Nobody outside the company really knows how long that is going to be. I signed up on 2 different email addresses on their website for:

"
To see if your location is eligible for participation in Starlink's Better Than Nothing Beta program,
enter your email and service address below.
"

Read all the news press articles, like 'this November public beta will be released', then later 'public beta is now released', still not even one update email from them, then articles like, 'initial coverage very spotty, expect it to not be reliable uptime until the constellation is fully built', etc...

Starlink really is an optimal future solution for remote locations (or any of the other low-Earth-orbiting-satellite options if they ever get up off the ground), but the the full implementation of any one of them is gonna take awhile. Let alone, with the full laser grid communication feature implementation hehe...

But I still have that hope it could be sooner rather than later, just waiting on that magic email :)
I really think it’s a lot closer to commercialization than you realize. I can’t find any Falcon 9 launches scheduled with starlink satellites aboard. This makes me wonder how close Starship is ready for cargo loads.

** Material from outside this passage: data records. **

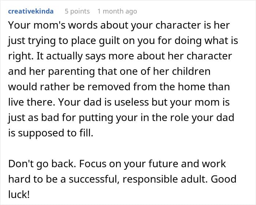Click the closing word "luck!"
This screenshot has height=205, width=256.
[19, 194]
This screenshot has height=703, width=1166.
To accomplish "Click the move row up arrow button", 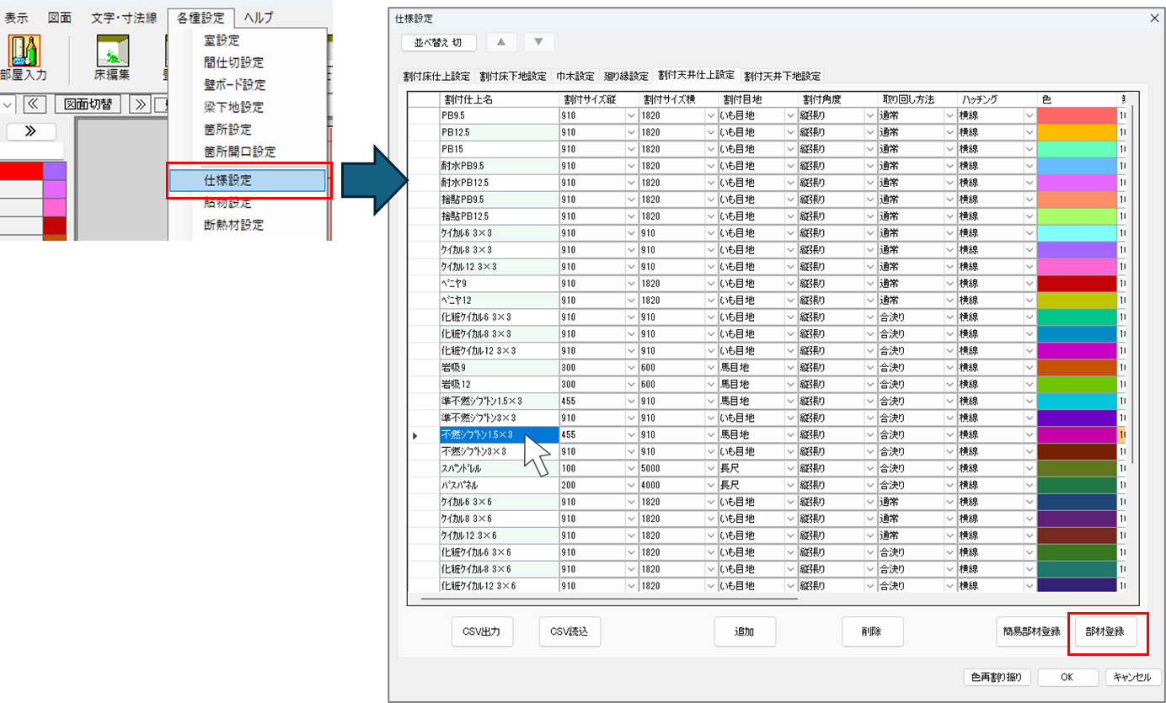I will tap(500, 42).
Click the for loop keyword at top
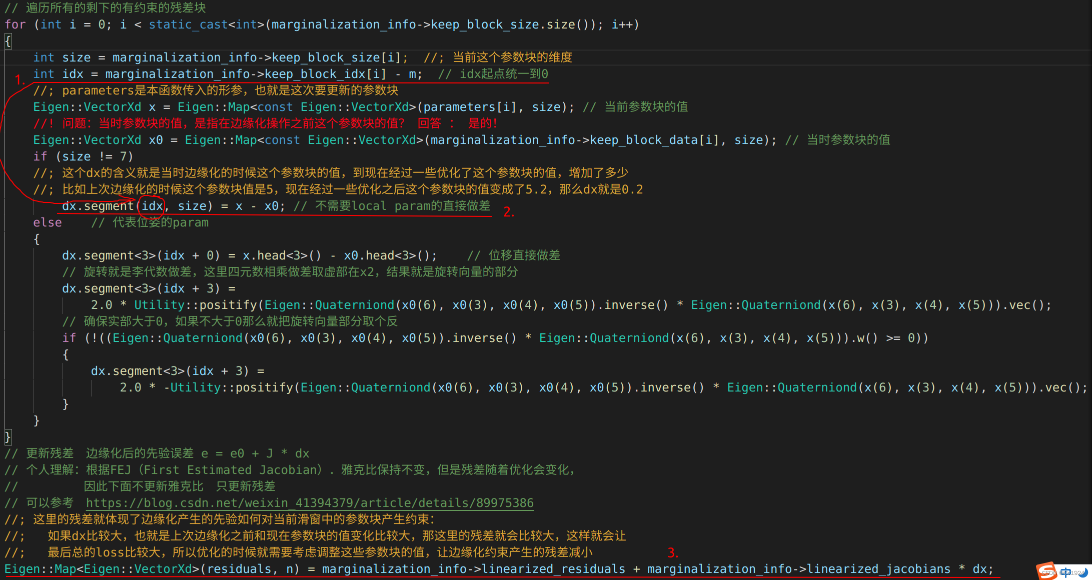 pyautogui.click(x=15, y=24)
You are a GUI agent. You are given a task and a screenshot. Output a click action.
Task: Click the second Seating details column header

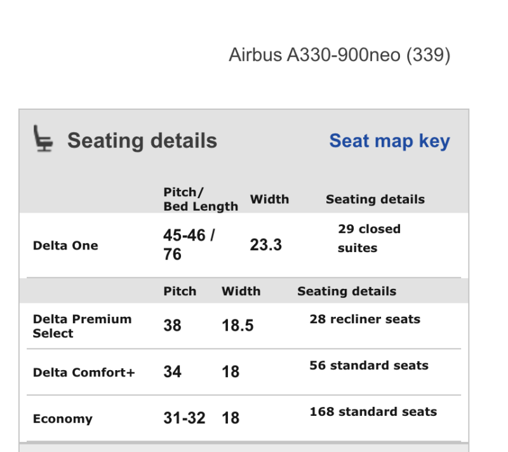click(x=346, y=291)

Falcon 9: 60 sats at $10 million per launch
Starship: 400 sats at $2 million per launch

There are about 800 starlink satellites in orbit now. If Starship is ready, then it makes a whole lot of sense to halt using the Falcon 9 and switch to only using Starship. The next kink in the system actually becomes building the satellites instead of trying to get them launched. Using the Falcon 9 for the early deployments is worth the money because it provides time for testing satellites in space. Plus, those launches could be easily scheduled around 3rd party ride shares.